SCO / Currie: Steve Reich+
City Halls, Glasgow
The magic of modern musical minimalism lies in its simplistic repetition, organic gear shifts, and compulsive rhythmic propulsion from which springs an addictive Rock-style tension and, in the best examples, a transcendent euphoria. The fathers of that invention were, of course, the American minimalists, among them Steve Reich, whose music was the nucleus of this latest SCO New Dimensions programme – Steve Reich+ – curated and directed by star Scots percussionist Colin Currie.
Who better to engage with Reich’s music than Currie, whose longterm performance association with the now 89-year-old composer has given him a first-hand insight that set the second half of this concert ablaze? It included Runner, dating from 2016, and the earlier Double Sextet of 2002, both as fascinating to the eye as to the ear, given their stereophonic use of mirrored ensembles.

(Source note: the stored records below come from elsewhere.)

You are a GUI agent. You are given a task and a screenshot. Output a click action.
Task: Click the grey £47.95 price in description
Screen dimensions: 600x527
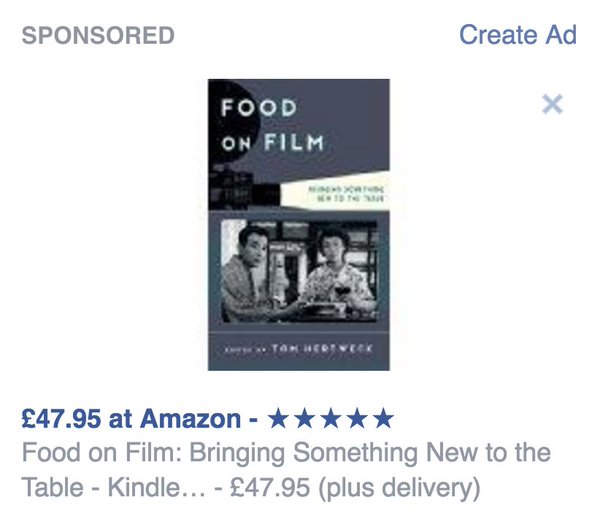270,487
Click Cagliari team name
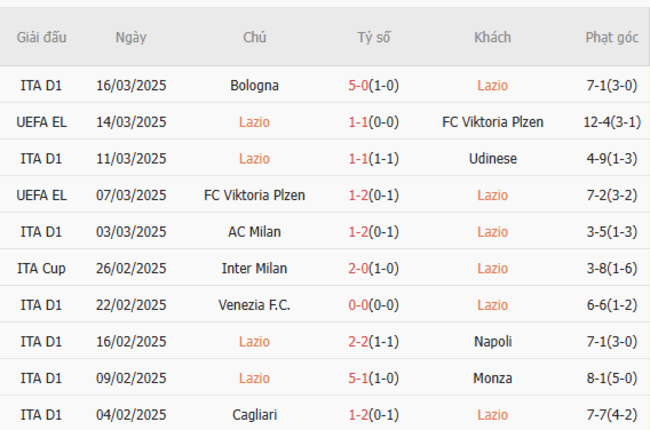The image size is (650, 430). (x=254, y=415)
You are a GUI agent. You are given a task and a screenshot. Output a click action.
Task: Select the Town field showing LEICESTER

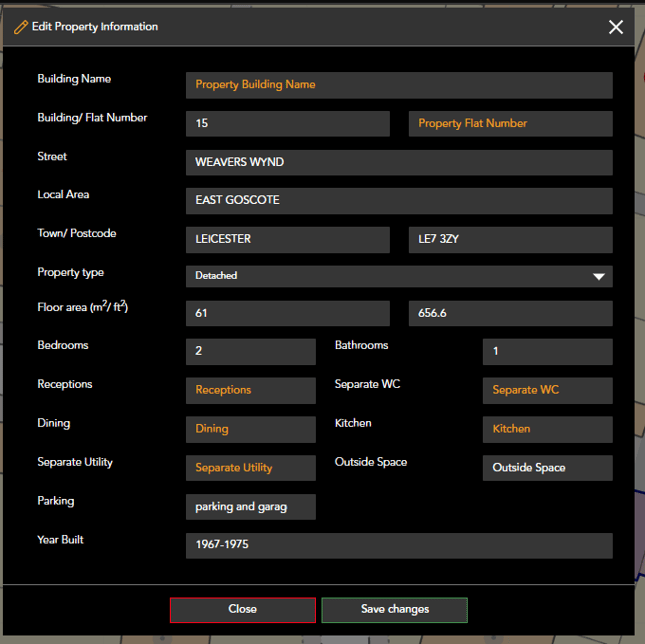click(x=287, y=240)
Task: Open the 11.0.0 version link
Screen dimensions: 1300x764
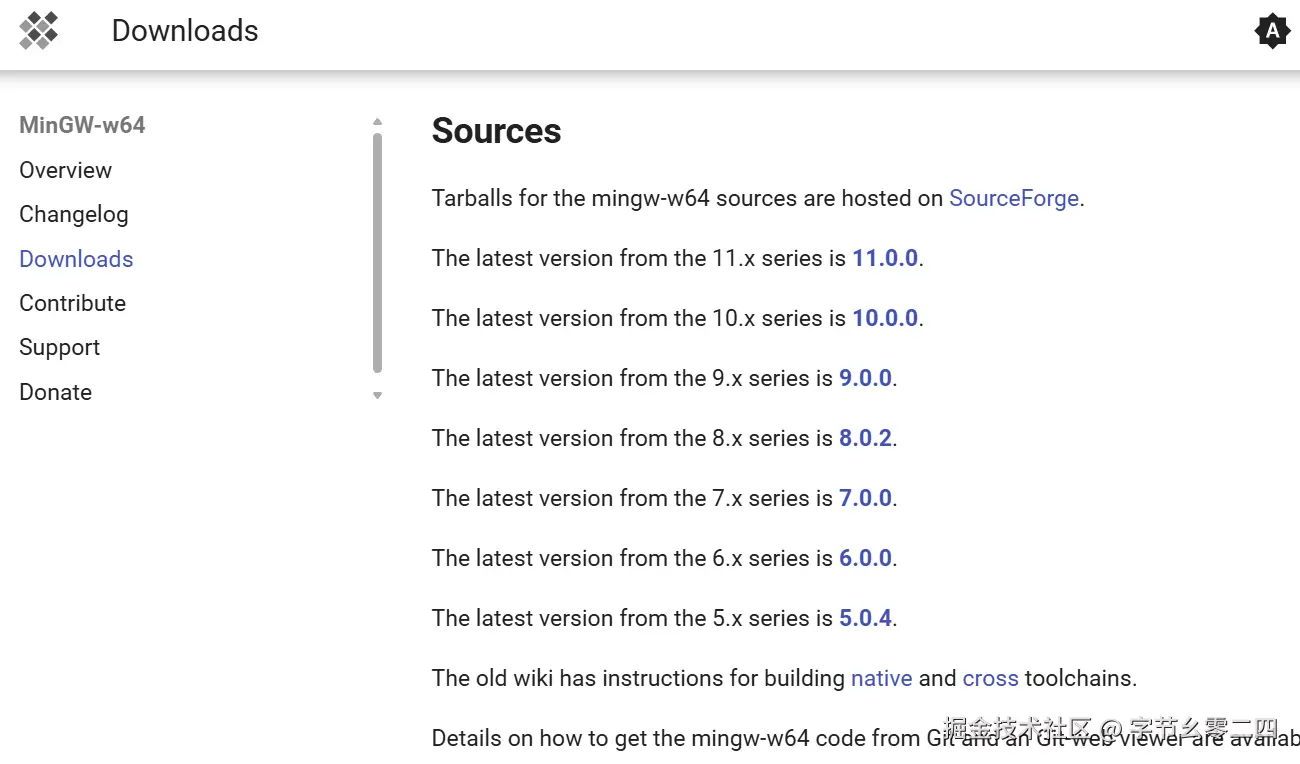Action: [884, 258]
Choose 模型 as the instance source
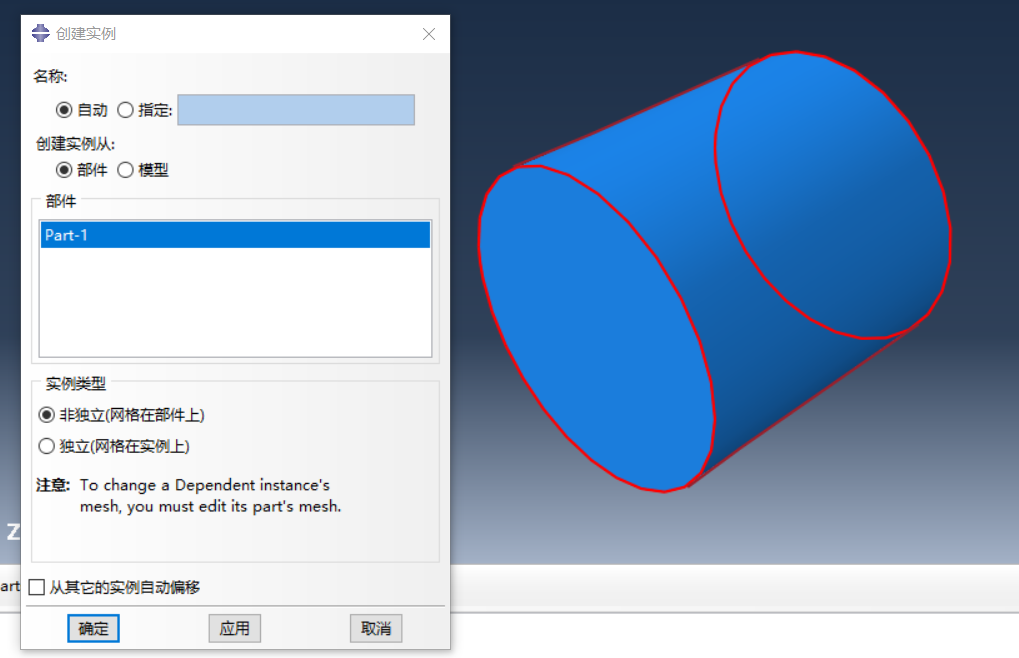Image resolution: width=1019 pixels, height=658 pixels. click(125, 170)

Currie’s innate rhythmic presence as a percussionist proved the perfect credentials for invigorating these relatively late pieces, both of which lean to the Reich of old – edgy, motorised impetus heightened by cellular organic transformation – yet harness moments of softened, more reflective charm.
The more heavily-scored Runner, an evolving play on different note durations, benefitted from a vitally sustained performance, rich in textural ingenuity and contrast, compulsive in its unstoppable drive to the finish. If the outer sections of the Double Sextet preserved the mechanistic excitement, with notably virtuosic elan, the ghostly reveries of the calming central movement took us to another, more introspective world. But only briefly.

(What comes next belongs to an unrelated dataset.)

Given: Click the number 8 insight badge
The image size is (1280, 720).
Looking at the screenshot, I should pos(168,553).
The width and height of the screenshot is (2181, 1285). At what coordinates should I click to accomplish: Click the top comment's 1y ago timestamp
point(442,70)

This being a New Dimensions programme, Currie turned his attention in the first half to younger compositional voices – also friends of his – whose representative works owed varying indebtedness to Reich. First up was Joe Duddell’s Snowblind, the only work of the evening in which Currie jointly functioned as soloist.
Written originally in 2001 for the former BT Scottish Ensemble, much of it oozes Reichian DNA, the moto perpetuo marimba-led dynamism of the opening Vivace dizzyingly incessant, the final moments equally so after the woozy pseudo-Baroque pastoralism of the central Lento. It wasn’t always the tidiest of performances, and there is something very Tippett-like in Duddell’s writing – a kind of self-effacing intangibility – that felt frustratingly incomplete.
Not so Helen Grime’s River, this being the UK premiere of a work first performed in 2023 by the Staatsorchester Hamburg in its wonderful riverside concert hall. From the very outset, Currie capitalised on the fuller colour spectrum and textural flexibility explored by Grime in her vivid soundscape. From rapid watery flurries to milky calms, spectral luminescence to dark undercurrents, and a final swirling representation of the river’s passage to the sea (signing off with a tangible nod to Britten’s Peter Grimes), this may have been the most un-Reichian music of the evening, but in spirit it certainly played its part.